--- RECORDED INFORMATION ---

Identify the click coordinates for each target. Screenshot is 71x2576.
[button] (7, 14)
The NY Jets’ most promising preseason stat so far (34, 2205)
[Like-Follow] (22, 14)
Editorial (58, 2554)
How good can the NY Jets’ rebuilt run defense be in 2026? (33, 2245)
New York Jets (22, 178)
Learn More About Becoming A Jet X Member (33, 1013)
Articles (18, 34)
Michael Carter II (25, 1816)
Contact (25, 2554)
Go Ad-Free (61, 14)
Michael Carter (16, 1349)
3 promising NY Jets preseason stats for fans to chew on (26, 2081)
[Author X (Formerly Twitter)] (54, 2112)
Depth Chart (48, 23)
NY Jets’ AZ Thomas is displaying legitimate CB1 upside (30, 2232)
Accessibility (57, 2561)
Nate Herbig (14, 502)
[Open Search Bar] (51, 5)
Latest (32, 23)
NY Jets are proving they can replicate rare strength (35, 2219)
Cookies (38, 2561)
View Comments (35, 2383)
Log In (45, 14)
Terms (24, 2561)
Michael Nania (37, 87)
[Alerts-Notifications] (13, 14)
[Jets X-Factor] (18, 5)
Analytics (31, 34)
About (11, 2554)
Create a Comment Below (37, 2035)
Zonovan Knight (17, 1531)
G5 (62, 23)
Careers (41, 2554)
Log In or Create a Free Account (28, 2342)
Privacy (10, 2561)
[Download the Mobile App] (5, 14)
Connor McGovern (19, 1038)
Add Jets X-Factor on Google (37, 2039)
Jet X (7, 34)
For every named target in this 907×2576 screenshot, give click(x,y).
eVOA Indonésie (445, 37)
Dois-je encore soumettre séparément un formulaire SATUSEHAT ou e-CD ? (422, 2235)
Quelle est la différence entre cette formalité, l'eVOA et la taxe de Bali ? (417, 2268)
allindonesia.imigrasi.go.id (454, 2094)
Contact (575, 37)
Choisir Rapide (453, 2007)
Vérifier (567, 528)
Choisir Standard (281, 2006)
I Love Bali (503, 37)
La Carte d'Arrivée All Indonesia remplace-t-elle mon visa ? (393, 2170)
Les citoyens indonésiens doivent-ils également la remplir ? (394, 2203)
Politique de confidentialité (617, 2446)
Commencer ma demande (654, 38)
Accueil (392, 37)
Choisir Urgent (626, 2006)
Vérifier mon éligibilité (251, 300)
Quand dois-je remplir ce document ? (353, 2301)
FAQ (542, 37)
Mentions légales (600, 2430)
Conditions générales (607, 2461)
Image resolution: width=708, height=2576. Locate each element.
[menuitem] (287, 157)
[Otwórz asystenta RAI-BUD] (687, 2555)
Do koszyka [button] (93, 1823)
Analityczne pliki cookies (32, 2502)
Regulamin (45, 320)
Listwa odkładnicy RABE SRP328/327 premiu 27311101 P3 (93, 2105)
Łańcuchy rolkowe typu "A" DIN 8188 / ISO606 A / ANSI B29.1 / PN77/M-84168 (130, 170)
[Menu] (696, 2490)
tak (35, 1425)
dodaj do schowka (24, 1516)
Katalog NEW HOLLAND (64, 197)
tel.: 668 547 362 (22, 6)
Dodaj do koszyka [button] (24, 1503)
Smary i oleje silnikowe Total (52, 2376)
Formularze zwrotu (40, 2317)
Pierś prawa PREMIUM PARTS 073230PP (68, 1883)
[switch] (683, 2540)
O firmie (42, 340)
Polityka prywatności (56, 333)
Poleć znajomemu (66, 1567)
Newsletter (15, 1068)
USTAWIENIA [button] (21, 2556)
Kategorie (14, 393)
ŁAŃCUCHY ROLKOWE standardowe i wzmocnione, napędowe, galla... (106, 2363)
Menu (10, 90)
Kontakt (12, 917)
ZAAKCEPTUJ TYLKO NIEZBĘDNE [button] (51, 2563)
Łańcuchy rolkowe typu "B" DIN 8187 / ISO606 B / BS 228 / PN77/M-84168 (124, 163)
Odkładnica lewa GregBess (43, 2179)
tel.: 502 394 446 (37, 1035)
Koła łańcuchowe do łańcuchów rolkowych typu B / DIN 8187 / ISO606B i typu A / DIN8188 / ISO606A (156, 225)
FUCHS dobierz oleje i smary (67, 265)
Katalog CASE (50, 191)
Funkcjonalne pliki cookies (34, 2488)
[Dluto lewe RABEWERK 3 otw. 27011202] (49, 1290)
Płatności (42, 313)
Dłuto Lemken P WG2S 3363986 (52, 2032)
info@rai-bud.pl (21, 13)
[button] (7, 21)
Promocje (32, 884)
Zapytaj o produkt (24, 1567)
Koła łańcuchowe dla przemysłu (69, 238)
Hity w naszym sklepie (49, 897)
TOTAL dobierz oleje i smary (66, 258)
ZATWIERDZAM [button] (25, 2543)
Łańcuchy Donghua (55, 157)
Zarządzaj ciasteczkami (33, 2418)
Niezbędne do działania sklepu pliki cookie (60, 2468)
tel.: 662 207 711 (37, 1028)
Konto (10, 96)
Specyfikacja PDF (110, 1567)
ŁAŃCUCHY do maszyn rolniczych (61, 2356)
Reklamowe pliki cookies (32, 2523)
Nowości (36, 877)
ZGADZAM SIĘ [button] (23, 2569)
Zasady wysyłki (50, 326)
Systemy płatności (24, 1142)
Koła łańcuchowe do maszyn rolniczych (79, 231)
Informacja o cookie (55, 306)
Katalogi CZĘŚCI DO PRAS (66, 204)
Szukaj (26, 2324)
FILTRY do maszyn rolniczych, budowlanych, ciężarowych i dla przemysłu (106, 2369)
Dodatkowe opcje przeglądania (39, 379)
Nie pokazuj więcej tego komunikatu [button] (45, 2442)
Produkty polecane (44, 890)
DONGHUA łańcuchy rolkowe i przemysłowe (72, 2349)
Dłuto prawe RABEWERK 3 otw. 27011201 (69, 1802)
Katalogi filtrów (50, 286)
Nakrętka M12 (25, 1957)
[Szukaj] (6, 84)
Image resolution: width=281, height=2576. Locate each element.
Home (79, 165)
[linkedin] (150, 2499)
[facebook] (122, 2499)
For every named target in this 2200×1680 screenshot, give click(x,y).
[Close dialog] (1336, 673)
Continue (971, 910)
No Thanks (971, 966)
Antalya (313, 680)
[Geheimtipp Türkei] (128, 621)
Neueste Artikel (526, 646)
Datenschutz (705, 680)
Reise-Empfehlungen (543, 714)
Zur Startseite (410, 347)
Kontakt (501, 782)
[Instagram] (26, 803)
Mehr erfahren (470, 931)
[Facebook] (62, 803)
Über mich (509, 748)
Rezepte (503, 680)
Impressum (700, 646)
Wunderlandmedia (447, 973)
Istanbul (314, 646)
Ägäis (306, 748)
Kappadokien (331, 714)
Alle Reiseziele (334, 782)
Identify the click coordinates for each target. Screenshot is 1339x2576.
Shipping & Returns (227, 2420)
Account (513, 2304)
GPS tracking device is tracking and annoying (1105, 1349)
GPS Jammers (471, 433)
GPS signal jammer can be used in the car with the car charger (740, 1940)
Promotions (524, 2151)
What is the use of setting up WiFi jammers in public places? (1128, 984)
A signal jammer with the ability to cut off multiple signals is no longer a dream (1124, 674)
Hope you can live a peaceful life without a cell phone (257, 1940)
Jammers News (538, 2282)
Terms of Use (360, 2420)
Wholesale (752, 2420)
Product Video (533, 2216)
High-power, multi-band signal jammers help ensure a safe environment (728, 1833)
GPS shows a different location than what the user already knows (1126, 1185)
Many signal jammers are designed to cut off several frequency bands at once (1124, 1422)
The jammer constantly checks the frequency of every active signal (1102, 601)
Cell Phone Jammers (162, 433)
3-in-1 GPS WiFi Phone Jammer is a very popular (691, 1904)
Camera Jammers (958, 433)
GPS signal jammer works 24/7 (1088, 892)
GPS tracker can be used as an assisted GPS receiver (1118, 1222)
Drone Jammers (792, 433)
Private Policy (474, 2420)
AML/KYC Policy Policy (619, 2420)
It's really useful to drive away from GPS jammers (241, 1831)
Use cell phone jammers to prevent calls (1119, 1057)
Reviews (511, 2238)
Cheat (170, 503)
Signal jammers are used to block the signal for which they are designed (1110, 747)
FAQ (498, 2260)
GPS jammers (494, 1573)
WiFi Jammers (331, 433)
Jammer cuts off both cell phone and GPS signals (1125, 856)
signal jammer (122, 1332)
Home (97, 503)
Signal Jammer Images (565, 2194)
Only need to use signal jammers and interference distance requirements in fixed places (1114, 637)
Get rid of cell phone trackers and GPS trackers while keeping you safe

---

▸ ACTION ITEM
Please copy, exactly as written, every line in the listing above from the line with "Nowości (36, 877)" up to and including the line with "DONGHUA łańcuchy rolkowe".

▸ RESPONSE BELOW
Nowości (36, 877)
ZGADZAM SIĘ [button] (23, 2569)
Zasady wysyłki (50, 326)
Systemy płatności (24, 1142)
Koła łańcuchowe do maszyn rolniczych (79, 231)
Informacja o cookie (55, 306)
Katalogi CZĘŚCI DO PRAS (66, 204)
Szukaj (26, 2324)
FILTRY do maszyn rolniczych, budowlanych, ciężarowych i dla przemysłu (106, 2369)
Dodatkowe opcje przeglądania (39, 379)
Nie pokazuj więcej tego komunikatu [button] (45, 2442)
Produkty polecane (44, 890)
DONGHUA łańcuchy rolkowe i przemysłowe (72, 2349)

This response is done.